A passagem do tempo, as idas e partidas (tão associadas à estação de comboios que dá nome ao projecto), as saudades, o vazio, estão, subliminarmente, presentes nas imagens do fotógrafo. “O meu regresso foi agridoce”, refere em entrevista. “Nas minhas inúmeras deambulações pela cidade, reconhecia os lugares que me eram familiares, mas os rostos não eram os mesmos. Tive de apropriar-me de novos rostos para pontuar o trabalho.” Um dos retratados é Valdemar Caldeira, que faleceu dois meses após o registo de Bruno. “Encontrei-o numa das minhas caminhadas. Ele tinha uma presença muito forte, uns olhos azuis intensos. Em conversa, percebi que foi, em tempos, professor na Universidade de Coimbra.” O fotógrafo conta que, em vida, o professor doou todos os seus bens a instituições de caridade e que adoptou um estilo de vida frugal, “nos recursos mínimos”. “Um homem que nasceu no seio de uma família abastada optou por acabar os seus dias a dar explicações gratuitas em casa. Percebi, mais tarde, que era uma pessoa muito conhecida na cidade.”

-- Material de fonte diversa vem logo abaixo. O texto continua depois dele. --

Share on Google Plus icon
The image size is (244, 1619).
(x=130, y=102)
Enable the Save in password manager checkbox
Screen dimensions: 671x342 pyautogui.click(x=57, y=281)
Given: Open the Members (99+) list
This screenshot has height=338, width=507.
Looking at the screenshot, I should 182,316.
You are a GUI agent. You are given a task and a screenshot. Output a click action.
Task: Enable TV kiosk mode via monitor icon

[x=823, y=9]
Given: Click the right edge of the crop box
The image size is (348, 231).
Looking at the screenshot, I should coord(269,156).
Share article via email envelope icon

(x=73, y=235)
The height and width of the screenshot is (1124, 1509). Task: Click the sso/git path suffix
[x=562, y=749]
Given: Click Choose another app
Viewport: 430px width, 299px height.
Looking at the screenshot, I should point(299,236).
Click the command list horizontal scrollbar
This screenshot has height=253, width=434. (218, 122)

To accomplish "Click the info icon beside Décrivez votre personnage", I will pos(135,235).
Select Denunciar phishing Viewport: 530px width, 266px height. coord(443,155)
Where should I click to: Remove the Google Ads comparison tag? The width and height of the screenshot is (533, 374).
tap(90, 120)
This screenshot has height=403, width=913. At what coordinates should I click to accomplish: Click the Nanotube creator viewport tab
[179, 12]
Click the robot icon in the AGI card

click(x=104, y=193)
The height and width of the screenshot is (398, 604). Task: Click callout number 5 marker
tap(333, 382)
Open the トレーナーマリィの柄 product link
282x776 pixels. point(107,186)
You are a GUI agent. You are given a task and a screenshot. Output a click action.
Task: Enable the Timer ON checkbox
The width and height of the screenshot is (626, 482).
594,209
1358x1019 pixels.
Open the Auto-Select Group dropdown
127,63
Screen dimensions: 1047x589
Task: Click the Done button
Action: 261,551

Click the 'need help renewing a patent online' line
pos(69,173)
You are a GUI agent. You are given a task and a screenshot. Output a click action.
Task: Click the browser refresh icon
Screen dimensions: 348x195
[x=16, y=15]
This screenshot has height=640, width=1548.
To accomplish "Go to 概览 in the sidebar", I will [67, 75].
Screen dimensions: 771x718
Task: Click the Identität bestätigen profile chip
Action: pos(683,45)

As histórias das pessoas com quem se cruzou são importantes para si. “Dão mais força a este trabalho”, diz. A loucura da vida académica, pontuada por imagens realizadas no campus universitário e em encontros de estudantes, também está bem presente em Coimbra B. A essa loucura estão associadas as paixões, o sexo, também patente nas imagens. “O ano 2005 foi marcante, para mim, a esse nível, motivo pelo qual senti necessidade de incluir imagens dessa índole.”

O fotógrafo não espera que o conimbricense se reveja na sua Coimbra. “Não cumpro expectativas”, assume. “Este trabalho tem uma estética forte, negra, mas não mostra uma Coimbra decadente. Talvez um pouco mais desgastada.” Quis fixar uma Coimbra intemporal, que sobrevivesse à passagem dos anos, sem referências que pudessem associar-se a uma era. “Procurei deixar de fora os telemóveis, os carros, objectos deste tempo. A mancha negra que cobre grande parte das imagens, que têm um contraste forte, ajudou-me a recortar a realidade, a escondê-la, a torná-la mais misteriosa.”

O fotógrafo foi profundamente influenciado pelos diários de Miguel Torga ao retratar “a sua” Coimbra. “As esquinas, as casas, as árvores, os vultos são elementos deste projecto que devem muito a sua presença à obra do escritor, que era um crítico da cidade e da sua academia.” Coimbra B inclui também um auto-retrato, “uma nota hitchcockiana”, brinca. “Este projecto é sobre mim, no fundo, sobre a minha visão destes lugares e pessoas.” O auto-retrato foi realizado no dia do seu aniversário. “Fazia 36 anos, para mim um número simbólico por marcar o final de um rolo fotográfico de 35 milímetros. Fotografei-o sobre fotograma 36 do rolo e teve o tempo de exposição de 36 segundos.”